Predigt am Christkönigsfest, Patronat des Instituts Christus König und Hohepriester, dem 29. Oktober 2023, von Msgr. Prof. Dr. Dr. Rudolf Michael Schmitz
Im Namen des Vaters und des Sohnes und des Heiligen Geistes. Amen.
„Dann bist du doch ein König“. Diese Worte des Pilatus beantwortet der Herr mit den eindeutigen Worten: „Ja, ich bin ein König“ (Jo 18, 37). Warum nennt der Herr sich so? Warum verehren wir Ihn nicht nur am heutigen Tag, sondern an allen Tagen des kirchlichen Jahres in der Heiligen Messe als unseren König und Herrn? Warum trägt unser Institut den Namen Institut Christus König und Hohepriester? Die Antwort ist eine dreifache.
Zunächst einmal, so sagt schon der große Papst Pius XI., der das heutige Fest für die ganze Kirche verpflichtend gemacht hat, ist der Herr deswegen König, weil Er der wahre, der allmächtige, der furchterregende einzige Gott ist; weil Er alles beherrscht im Himmel und auf Erden; weil Er mit dem Vater und dem Heiligen Geist eine göttliche Natur hat, und weil Er vor aller Zeit an die Welt nicht nur vorausgesehen hat, sondern sie dann auch in der Kraft des Vaters geschaffen hat, mit Weisheit in der Kraft des Sohnes regiert und durch die ständige Gegenwart mit der Kraft des Heiligen Geistes erhält. Deswegen ist Er König! Deswegen verehren wir Ihn! Deswegen hat Er einen Rechtsanspruch nicht nur auf unsere tägliche Verehrung, nicht nur auf die Gottesdienste und Andachten der Kirche, sondern auch auf die totale Antwort der Hingabe unseres ganzen Lebens, damit wir Ihn ehren und lieben mit der ganzen Kraft unserer Seele und unseres Herzens. Wir sind die Geschöpfe dieses Königs, und Er herrscht über uns unbeschränkt mit Gerechtigkeit und Liebe: Er als Gott König aller Dinge, aller Engel und aller Menschen!
Dann aber ist der Herr aus einen zweiten Grund König, nämlich weil Er, der eine wahre Gott, eins mit dem Vater und dem Heiligen Geist, aus Barmherzigkeit Mensch geworden ist; weil Er hinabgestiegen ist in diese Welt, die Er geschaffen hat, um sie zu erlösen; weil Er in der wunderbaren Menschwerdung im jungfräulichen Schoß Mariens und sichtbar am Weihnachtsabend für uns Mensch geworden ist, damit Er uns zum Vater zurückführen kann.

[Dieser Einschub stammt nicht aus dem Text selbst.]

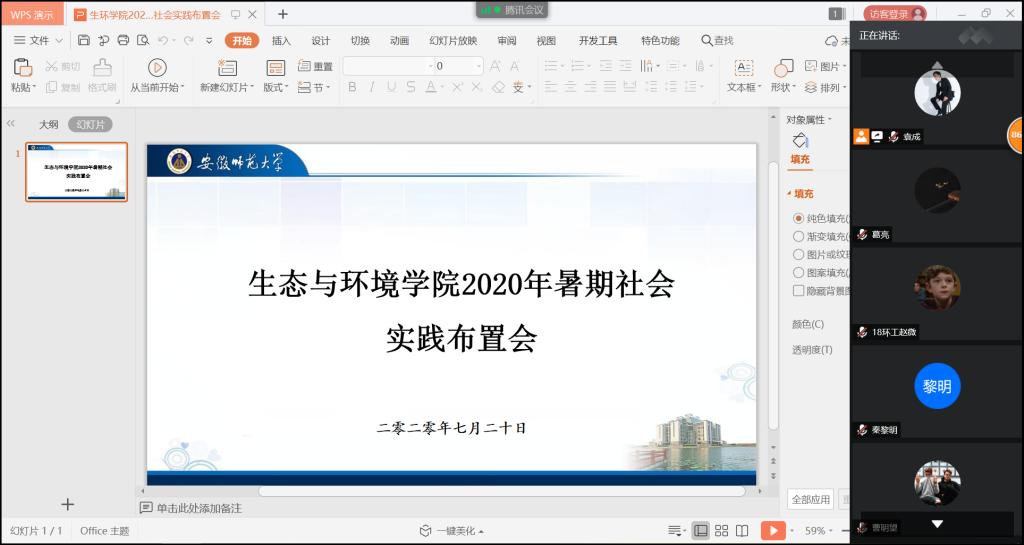Click 单击此处添加备注 to add notes

point(198,508)

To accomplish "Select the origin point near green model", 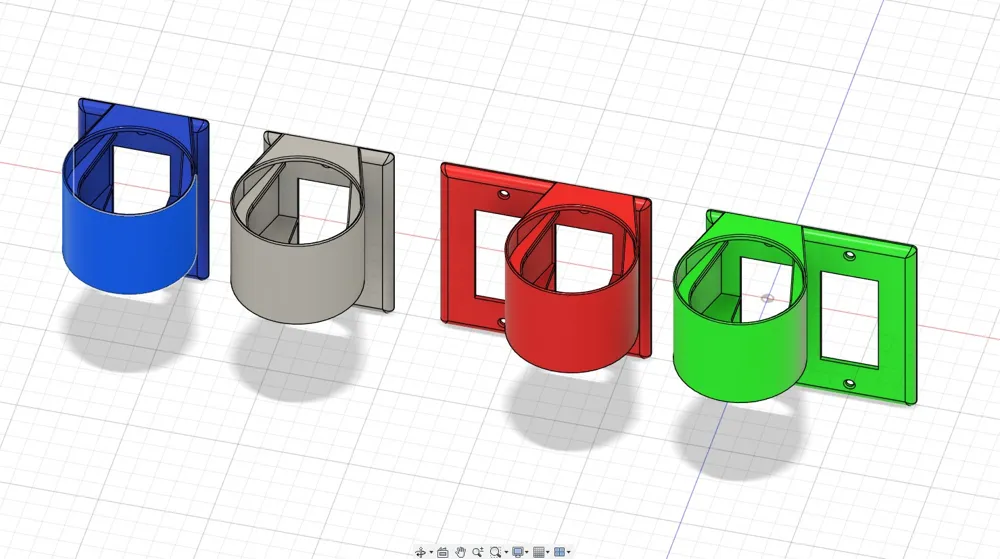I will tap(768, 298).
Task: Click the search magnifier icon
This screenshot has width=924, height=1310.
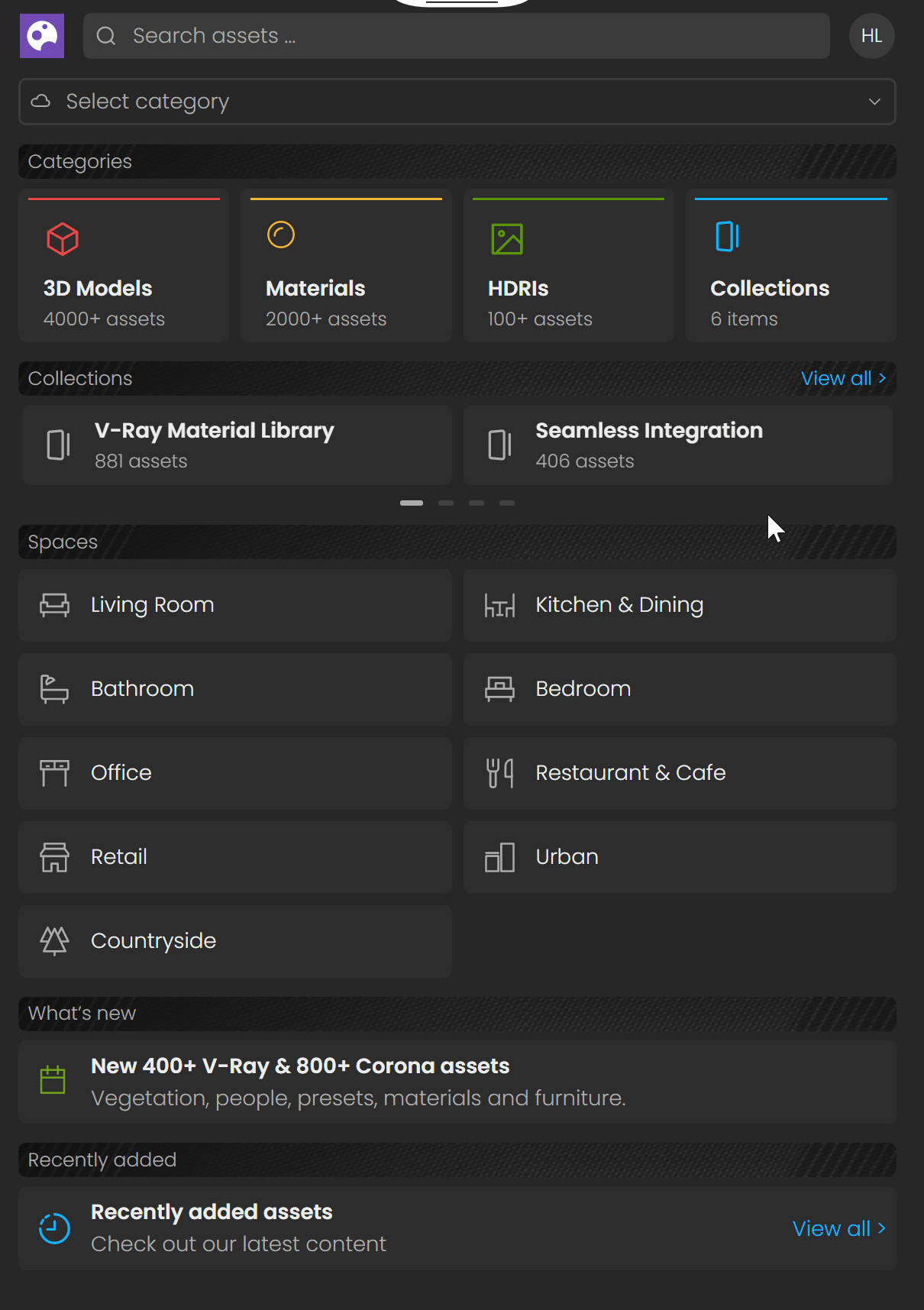Action: point(106,36)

Er ist zwar einer von uns, ganz Mensch, aber Er bleibt auch ganz Gott. Auch aufgrund dieser Gottmenschlichkeit herrscht Er über die ganze sichtbare Welt, herrscht hienieden über jeden einzelnen Menschen, auch über die, die das nicht wissen oder die es nicht anerkennen wollen, wie auch über jene, die sich von Ihm abgewandt haben und Ihn verleugnen.

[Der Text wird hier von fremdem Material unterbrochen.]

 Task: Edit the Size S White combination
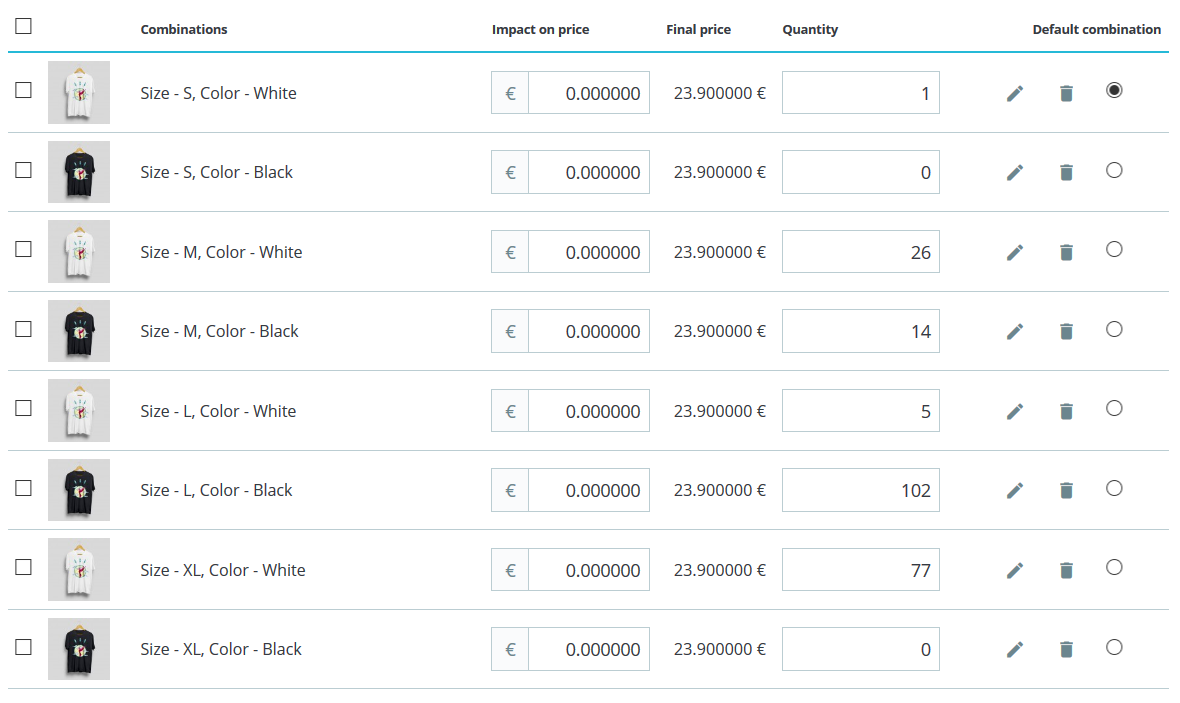(1015, 93)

Der Herr ist auch seiner Menschheit nach König dieser Welt! Er bewirkt jedes einzelne Geschehen in dieser Welt, entweder durch Zulassung oder durch direkte Einwirkung. Er ist gegenwärtig mit Seiner Menschheit auch dann, wenn wir sie nicht erkennen können. Er will, da Er auch der Menschheit nach der Erste ist, uns alle durch Seine milde Herrschaft zu den Geboten und Gesetzen des Vaters führen und so dafür sorgen, dass das Reich des Friedens, soweit das trotz der Sünde möglich ist, durch göttliche Kraft bereits hier auf Erden herrscht. Daher müsste Er von Rechtswegen nicht nur von den Gläubigen, sondern grundsätzlich auch von den Regierungen und allen, die herrschen, als König anerkannt werden. Die Kirche hat die Aufgabe, die Herrschenden darauf hinzuweisen, dass sie immer einen höheren Herren haben, eben Christus, den König, dem sie Verantwortung für alle ihre Taten schulden.

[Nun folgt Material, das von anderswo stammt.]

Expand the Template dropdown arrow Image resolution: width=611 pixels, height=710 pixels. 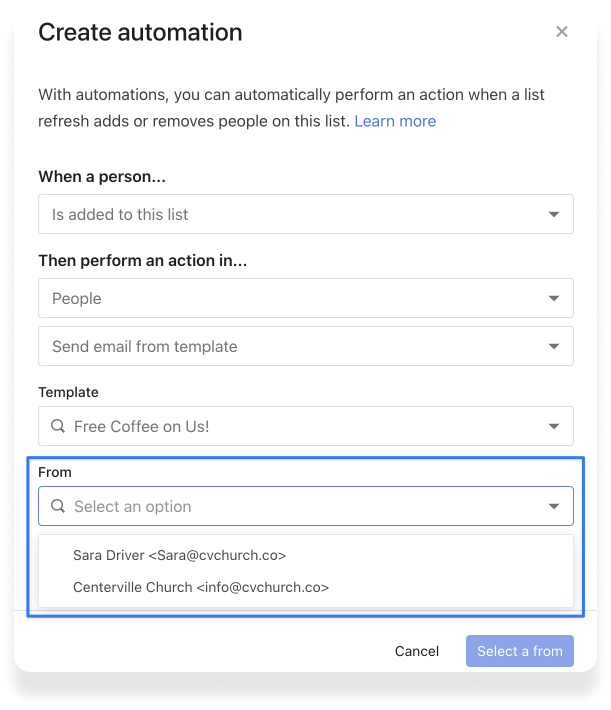[554, 426]
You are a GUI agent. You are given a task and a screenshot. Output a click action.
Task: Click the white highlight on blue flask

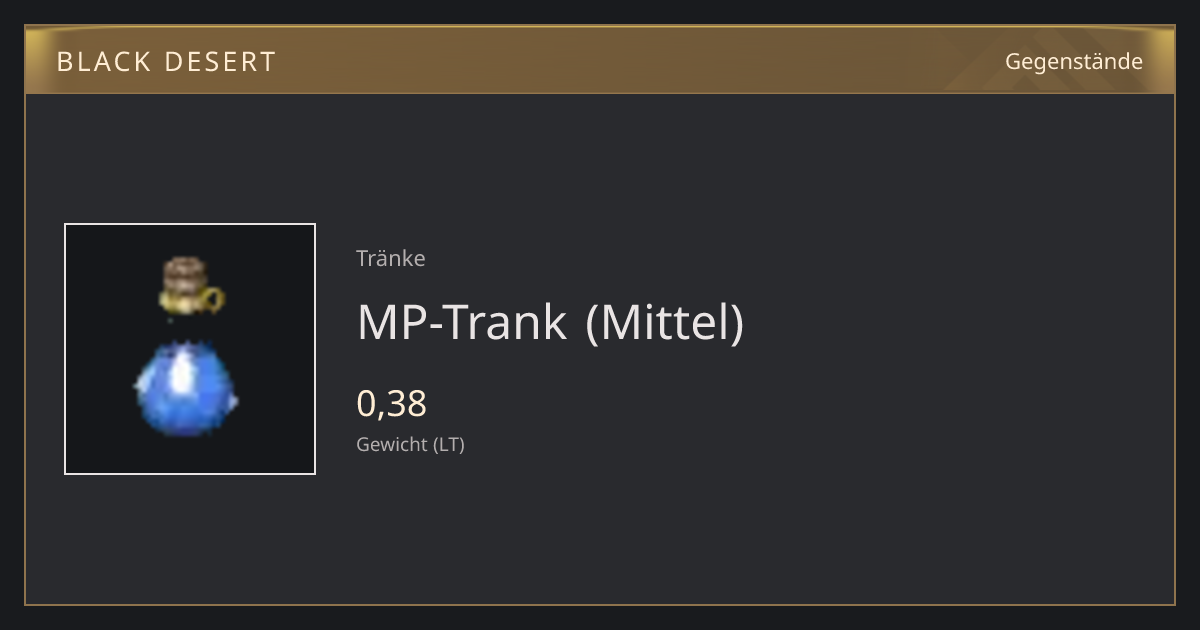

Schließlich ist der Herr König, weil Er, der Gottmensch, auch als König handelt. Agere sequitur esse, lehrt der heilige Thomas: Das Handeln folgt dem Sein (ScG III, 69). Dem Sein nach, also Seiner Gottmenschheit nach, ist der Herr wesenhaft unser König. Dass Er auch als König handelt, können unter anderem an drei fundamentalen Handlungsweisen Jesu Christi ablesen:
Zunächst einmal ist der Herr ein vorausschauender König, ein König, der in die Weite der Ewigkeit blickt. Er ist nicht, wie viele unsere Regierenden, in kleinlichen Geschäften verstrickt. Er will nicht schäbige Machtspiele mit uns vollziehen, sondern Er weiß, dass jeder von uns für die Ewigkeit geschaffen ist. Deswegen bleibt Er nicht im Kleinen, nicht im Kalkül, nicht in dem Haschen nach der Volksgunst befangen, wie viele menschliche Herrscher, sondern Er sieht weiter, Er sieht das Ganze, Er sieht unser ewiges Ziel. Er liebt jeden mit diesem umfassenden göttlichen Blick, auch wenn wir voller Schwächen in unserer Intelligenz und voller Sünden in unserem Handeln sind. Jeder gute König sieht voraus, jeder gute König hat einen weiten Blick. Unser Gottkönig aber sieht alles, und in diesem göttlichen Blick umfasst Er uns mit einer Liebe, die alles verzeiht, wenn wir nur wollen, und uns aus unserem Egoismus und der Gefangenschaft der Sünde herausführt.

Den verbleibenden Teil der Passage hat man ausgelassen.